**Passage**
------------
As WF&HC learned the details of the crude oil tank fire, the team immediately began putting together a plan to extinguish the fire. The team determined that the facility had both water and foam agent supplies, as well as small hoses for distribution. After gathering additional information relating to environmental, elevation and topography conditions, the five-man response team chartered a jet to Central America, with the expectation of using a foam system to extinguish the fire and subsequent cleanup of the crude oil tank.

Upon their arrival the following afternoon, the response team learned that the crude oil in the tank where the fire began had boiled over. Although typically considered a relatively friendly product within the industry, crude oil conducts heat as it burns. When contained inside a tank, this heat sinks through liquid product, leaving behind heavy particles. Once the heat reaches the water at the bottom of the tank, the water’s flash point is raised. As a result, the water steams rapidly, pushing out of the tank through the path of least resistance – up. The crude oil, previously confined to the tank, flooded into the dike containment area, igniting a second 150-foot tank containing naphtha, an intermediate hydrocarbon liquid derived from the refining of crude oil.

With a second full-surface fire now raging, the response team members reassessed the original response plan. They quickly determined there was not enough suitable foam agent available on site to extinguish both tank fires and ordered an additional 18 totes of THUNDERSTORM 1×3 AR-AFFF foam. Introduced to the industry by WF&HC in 2000, THUNDERSTORM AR-AFFF foams have become the gold standard in fighting both hydrocarbon and polar solvent fires. Along with the additional foam, the team also requested a 7.25-inch supply line to replace the above-ground fire water main that had been compromised during the boil-over.

While awaiting the arrival of the equipment and foam, the response team continued to monitor the situation and staged crews and equipment in anticipation of execution. As equipment was en route to the site, the second fuel tank experienced a sudden failure, spilling 15 feet of burning product into the dike containment area, further comprising the site and continuing to fuel the already raging fire. Within a few hours of the failure, the tank erupted into a steam explosion, launching naphtha 800 feet into the air and consuming the majority of the fuel left in the tank.

Industrial fires can escalate quickly, often fueled by oil, gasoline or other flammable liquids.

Industrial fires can escalate quickly, often fueled by oil, gasoline or other flammable liquids.

The tank failure and subsequent collapse significantly impacted the efforts of the response team as it attempted to contain the fire. The pipes in the facility’s above-ground fire water system had broken, and fuel from the tanks was bleeding into the containment area. With no isolation valves to help contain the fuel, the level of spillover continued to rise.

As the industrial fire continued to intensify, the response team determined there were two options – extinguish the fire or let it burn out. The team presented the situation and its professional recommendation to both facility operators and local government officials.
------------
**Data block**
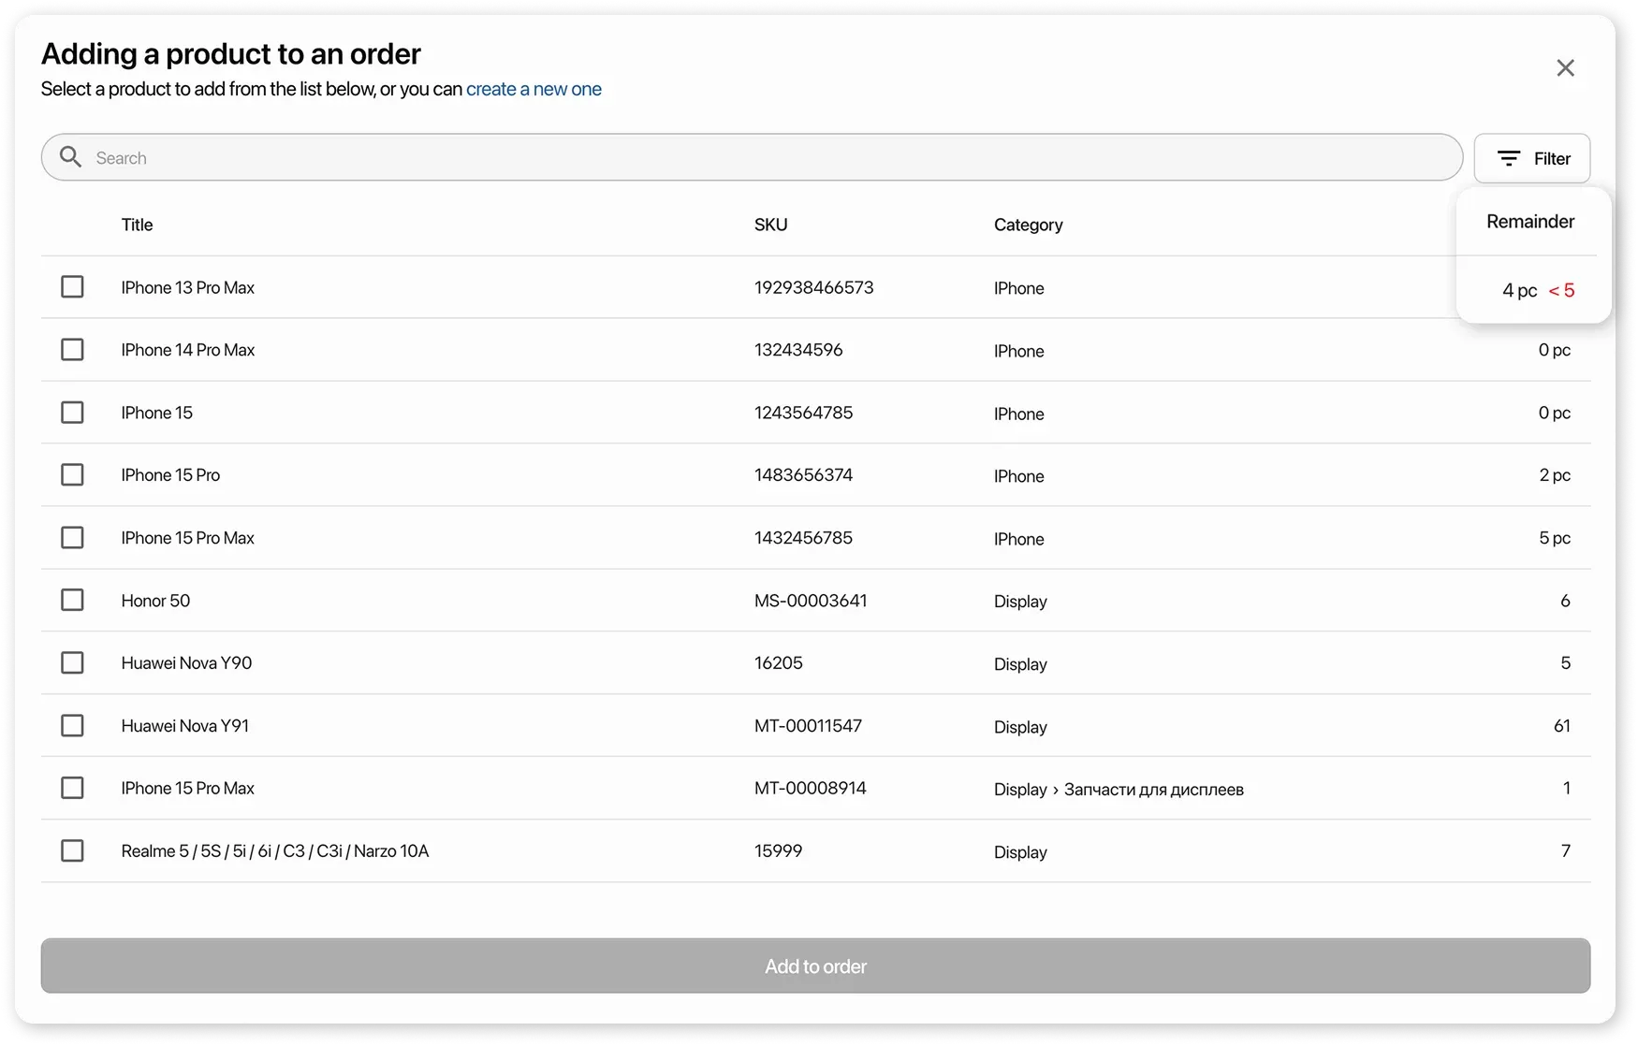This screenshot has height=1046, width=1638.
Task: Check IPhone 15 Pro Max with SKU MT-00008914
Action: [x=72, y=788]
------------
**Problem**
Reproduce word for word the stretch of the tank fire account from "The tank failure" through "local government officials.". Rely only on the tank fire account, not on the data.

**The answer**
The tank failure and subsequent collapse significantly impacted the efforts of the response team as it attempted to contain the fire. The pipes in the facility’s above-ground fire water system had broken, and fuel from the tanks was bleeding into the containment area. With no isolation valves to help contain the fuel, the level of spillover continued to rise.

As the industrial fire continued to intensify, the response team determined there were two options – extinguish the fire or let it burn out. The team presented the situation and its professional recommendation to both facility operators and local government officials.